5 Tips for Running a Company From Abroad
From the Other Side of the World

As an entrepreneur who travels frequently, I know all too well the anxiety of leaving my business behind.  My travels have made me a better entrepreneur and leader, and while not everyone has this insatiable itch to wander the world, I believe every entrepreneur could benefit from voyaging abroad and experiencing new things.

That said, while leaders are flying to a different continent, their team will be making key decisions without their oversight.  This can be scary, especially for the type-A leader -- but it is manageable. If you’re looking for this kind of challenge, here are a few tips to keep your business running smoothly:

1. Communicate clearly and often When working internationally, communication is key. It’s hard enough to manage employees within your building, but even more difficult when those employees are several time zones ahead of you. Their work day is winding down just as yours is getting started. 

2. Let go of control.  At some point in your entrepreneurial journey, you’ve probably said, “If I want something done right, I have to do it myself!” Almost all entrepreneurs have. However, this mentality won’t give you the freedom you need to travel. You need to delegate.

If you struggle with delegation, don’t worry -- you’re not alone. Approximately half of all companies are in the same boat. But I’ve found the real trick to feel confident about delegation is to hire people with complementary skill sets to your own. That way, you won’t be able to jump in on their work, because you can’t actually do their work.

3. Hire employees who don’t need you.  Studies have shown that extrinsic motivation is a horrible method by which to drive behavior. Do you really want employees who only work hard when you dangle a carrot in front of their faces and require a firm pat on the back afterward?

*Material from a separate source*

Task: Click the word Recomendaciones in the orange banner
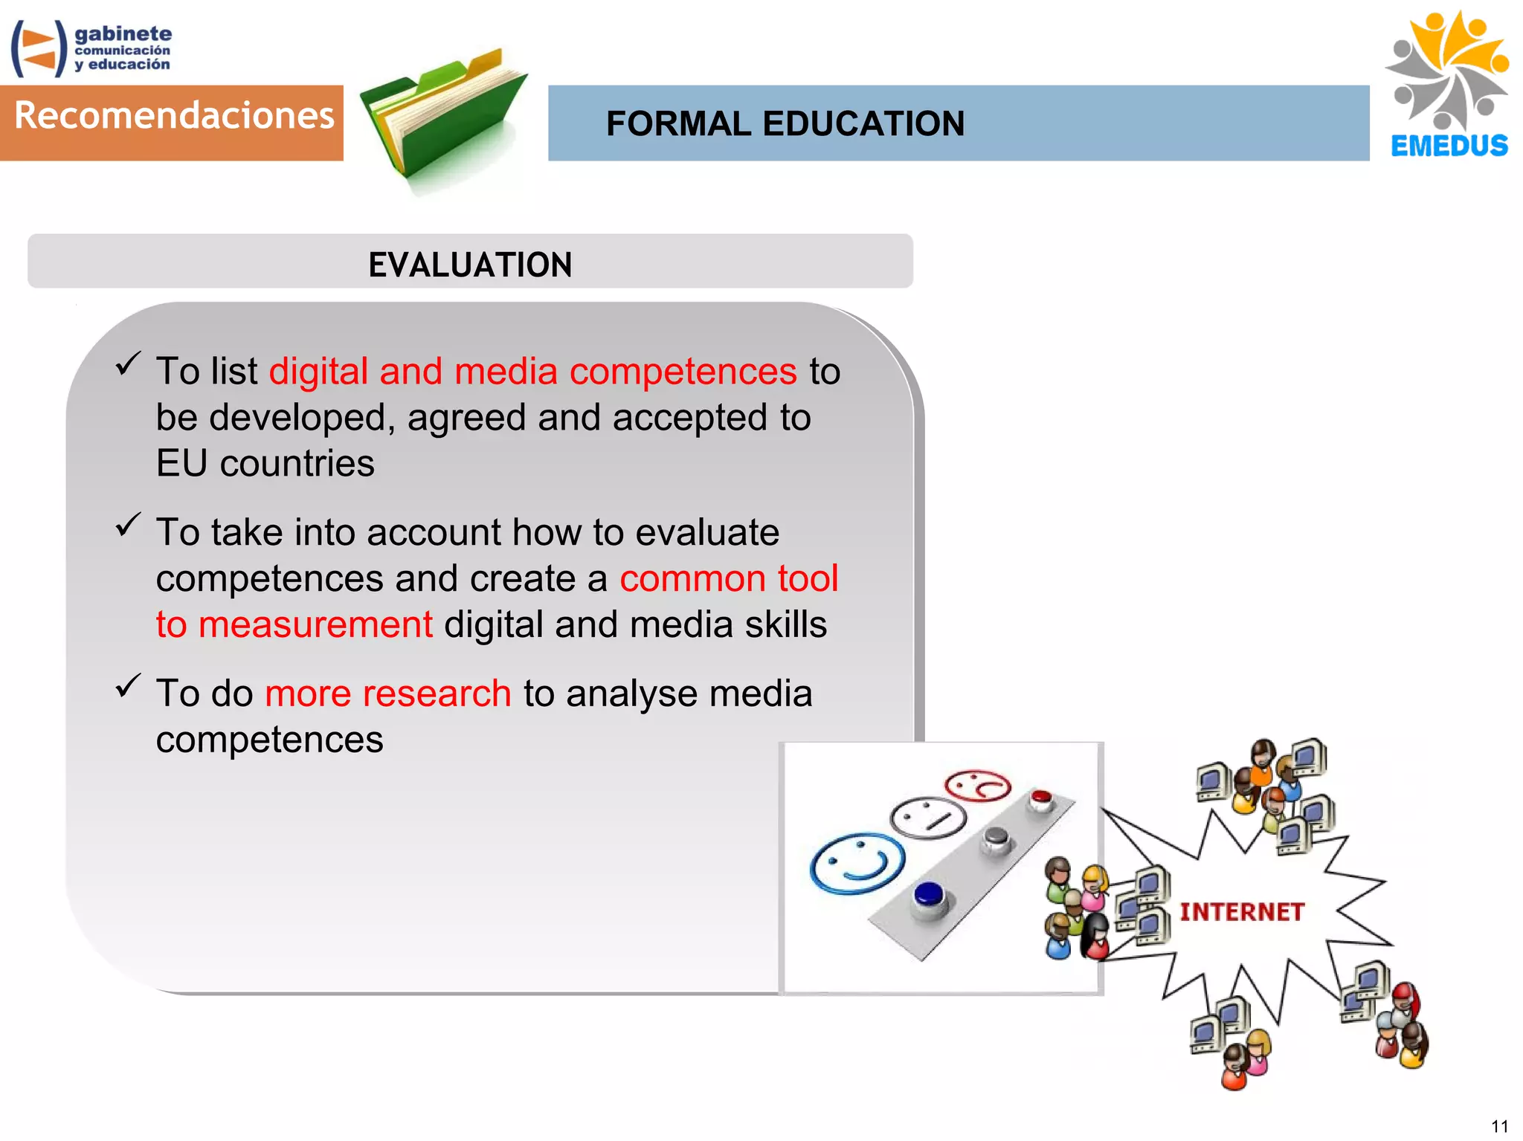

Instead, hire a self-sufficient manager to anchor the ship while you’re gone, and surround this individual with people who don’t need constant validation. Under the right leadership, self-motivated employees won’t kick back and relax the second you step out of the office, which means productivity won’t plummet while you’re off.

4. Establish organization modes that work for your team.  When I first started traveling, I had to find ways to stay connected with my team.  We’ve tried various things and are now having weekly internal calls to check in and stay up to date on the happenings within the company.

We build business process around customer satisfaction and project completion, we defined our own business rule in terms of approval, review and etc.

We also  benefit by incorporating our own ERP/ Project Management Tools, enabling us to keep tabs on projects quickly and easily at any time of day.  Build a flexible team that’s empowered to succeed in your absence, and find the right organizational tools that keep you in the loop.

5. Bridge the distance with technology. A personal connection is important while managing an international team and the right technology helps. Sharing technology, shared workplaces and cloud storage solutions  make working remotely a seamless process.

Mobility is also key to ensuring deadlines are met when working internationally because of the time difference.  Staying organized is a linchpin to a successful international business.